*Short task A*
Answer these questions using the Mandelbrot fractal readme:
(i) In what year did the project start?
(ii) Which version first used abs(z) > 2?
(iii) Which version was the first to use the fractional iteration algorithm?
*Short task B*
List every fractal that the Mandelbrot fractal readme names as related to the Mandelbrot fractal.
*Short task C*
Repeat word for word the passage of the Mandelbrot fractal readme that opens with the words containing "v4.1 deformed - another" and closes with "conditions, profiling etc.".

*Document text*
— start —
A collection of Python programs to graph the Mandelbrot fractal, along with related fractals like Julia sets, Buddhabrots, Newton's fractals etc. It's my longest running singular "project" yet (started in 2018) - project in quotations as it's really just a passion I dip into from time to time. Generating and optimising the generation of fun pictures with maths is fun enough to last months of obsession!
This readme is currently incomplete, but I'll update it with full info on all the programs sometime.
Note: version numbers don't really mean recency! It's just to group similar algorithms/purposes together. current most useful versions: v4.(2,3,4), v5.(0,1), v8
v1 - initial attempt back in 2018
v2.1 - zooming in on set enabled, since generation now depends on topleft coordinates of graph. Has a yet untested iterations scaling system - will revamp this using statistics later, to model a curve that will best fit the iterations needed
2.2 - first time using abs(z) > 2
2vs2.1 - highlighting differences between v2.1 and v2.2's escape algorithms
3.1 - attempt at increasing the number of possible colours in the set images (I hadn't discovered fractional iteration yet) by cycling not only H but S and V too; failure coz the images are unappealing
v4.1 - first usage of fractional iteration algorithm, copied from the internet (first internet help I used)
v4.1 deformed - another modification to the iteration equation that produces interesting gifs when iterated
v4.1 newton's method - Newton's fractals! Need to manually set the equations and derivates, but works wonders once that's done
v4.2, non-parallel and parallel - (2022) first time working on this project in 2 years! Preparation for and jump to multiprocessing, with the ability to benchmark between MP and non-MP. Also has a pretty cool inside-set colouring algorithm that I haven't been able to replicate on the higher versions (will try) + tons of other additions like being able to drag and drop a previously-generated v4.2+ image onto a v4.2+ script to generate with those conditions, profiling etc.
— end —
Source data
— start —
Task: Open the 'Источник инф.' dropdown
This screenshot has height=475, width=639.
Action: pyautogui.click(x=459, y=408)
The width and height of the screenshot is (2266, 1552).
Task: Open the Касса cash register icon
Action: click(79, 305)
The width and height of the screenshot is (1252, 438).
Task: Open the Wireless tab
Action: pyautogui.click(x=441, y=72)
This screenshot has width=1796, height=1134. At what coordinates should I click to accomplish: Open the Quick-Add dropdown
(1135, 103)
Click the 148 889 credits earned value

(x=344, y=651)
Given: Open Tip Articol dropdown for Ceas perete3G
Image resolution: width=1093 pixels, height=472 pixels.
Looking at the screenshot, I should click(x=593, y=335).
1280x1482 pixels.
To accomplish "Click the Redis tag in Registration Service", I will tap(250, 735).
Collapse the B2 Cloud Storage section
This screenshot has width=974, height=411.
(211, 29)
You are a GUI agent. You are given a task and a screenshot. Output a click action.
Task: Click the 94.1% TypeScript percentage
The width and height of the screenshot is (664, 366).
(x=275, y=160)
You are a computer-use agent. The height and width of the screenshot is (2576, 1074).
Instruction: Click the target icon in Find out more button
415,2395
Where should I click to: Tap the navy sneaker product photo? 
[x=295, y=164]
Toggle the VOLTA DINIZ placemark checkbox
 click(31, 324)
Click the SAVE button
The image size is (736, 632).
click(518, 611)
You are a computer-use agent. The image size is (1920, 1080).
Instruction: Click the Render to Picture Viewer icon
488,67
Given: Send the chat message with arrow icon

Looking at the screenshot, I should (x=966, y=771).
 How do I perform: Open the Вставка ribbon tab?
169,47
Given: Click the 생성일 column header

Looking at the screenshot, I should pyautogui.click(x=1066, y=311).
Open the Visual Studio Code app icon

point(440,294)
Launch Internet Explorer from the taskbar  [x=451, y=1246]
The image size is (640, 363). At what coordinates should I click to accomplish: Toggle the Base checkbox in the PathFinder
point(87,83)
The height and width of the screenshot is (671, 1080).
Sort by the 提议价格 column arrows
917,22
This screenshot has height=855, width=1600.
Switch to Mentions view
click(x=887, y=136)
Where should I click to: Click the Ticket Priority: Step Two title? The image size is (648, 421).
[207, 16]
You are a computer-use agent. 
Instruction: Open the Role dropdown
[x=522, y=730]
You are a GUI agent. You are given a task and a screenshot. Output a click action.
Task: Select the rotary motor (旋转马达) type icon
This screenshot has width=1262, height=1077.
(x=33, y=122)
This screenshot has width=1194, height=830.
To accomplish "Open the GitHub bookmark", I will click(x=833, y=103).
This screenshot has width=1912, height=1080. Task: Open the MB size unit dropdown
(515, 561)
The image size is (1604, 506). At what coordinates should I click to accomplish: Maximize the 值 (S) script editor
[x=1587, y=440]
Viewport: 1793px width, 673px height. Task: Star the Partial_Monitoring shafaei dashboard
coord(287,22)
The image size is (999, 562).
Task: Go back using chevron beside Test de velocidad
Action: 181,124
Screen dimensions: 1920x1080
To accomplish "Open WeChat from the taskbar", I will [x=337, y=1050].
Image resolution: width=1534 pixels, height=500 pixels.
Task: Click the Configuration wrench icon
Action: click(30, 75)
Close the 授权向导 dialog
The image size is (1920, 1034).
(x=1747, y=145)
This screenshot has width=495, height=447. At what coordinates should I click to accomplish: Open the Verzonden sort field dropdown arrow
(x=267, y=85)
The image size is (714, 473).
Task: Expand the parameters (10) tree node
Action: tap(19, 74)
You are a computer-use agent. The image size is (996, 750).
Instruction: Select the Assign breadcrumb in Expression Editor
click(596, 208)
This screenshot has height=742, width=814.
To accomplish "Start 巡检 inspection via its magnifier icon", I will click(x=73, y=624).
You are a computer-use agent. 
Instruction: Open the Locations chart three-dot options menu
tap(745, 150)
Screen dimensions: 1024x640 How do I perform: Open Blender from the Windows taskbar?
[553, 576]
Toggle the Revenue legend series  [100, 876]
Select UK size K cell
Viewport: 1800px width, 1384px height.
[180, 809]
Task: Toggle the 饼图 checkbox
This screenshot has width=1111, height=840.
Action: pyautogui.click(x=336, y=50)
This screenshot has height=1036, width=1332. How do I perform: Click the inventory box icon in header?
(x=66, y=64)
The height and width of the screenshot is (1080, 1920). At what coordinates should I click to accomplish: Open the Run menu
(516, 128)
— end —
*Result A*
(i) 2018
(ii) 2.2
(iii) v4.1

*Result B*
Julia sets, Buddhabrots, Newton's fractals

*Result C*
v4.1 deformed - another modification to the iteration equation that produces interesting gifs when iterated
v4.1 newton's method - Newton's fractals! Need to manually set the equations and derivates, but works wonders once that's done
v4.2, non-parallel and parallel - (2022) first time working on this project in 2 years! Preparation for and jump to multiprocessing, with the ability to benchmark between MP and non-MP. Also has a pretty cool inside-set colouring algorithm that I haven't been able to replicate on the higher versions (will try) + tons of other additions like being able to drag and drop a previously-generated v4.2+ image onto a v4.2+ script to generate with those conditions, profiling etc.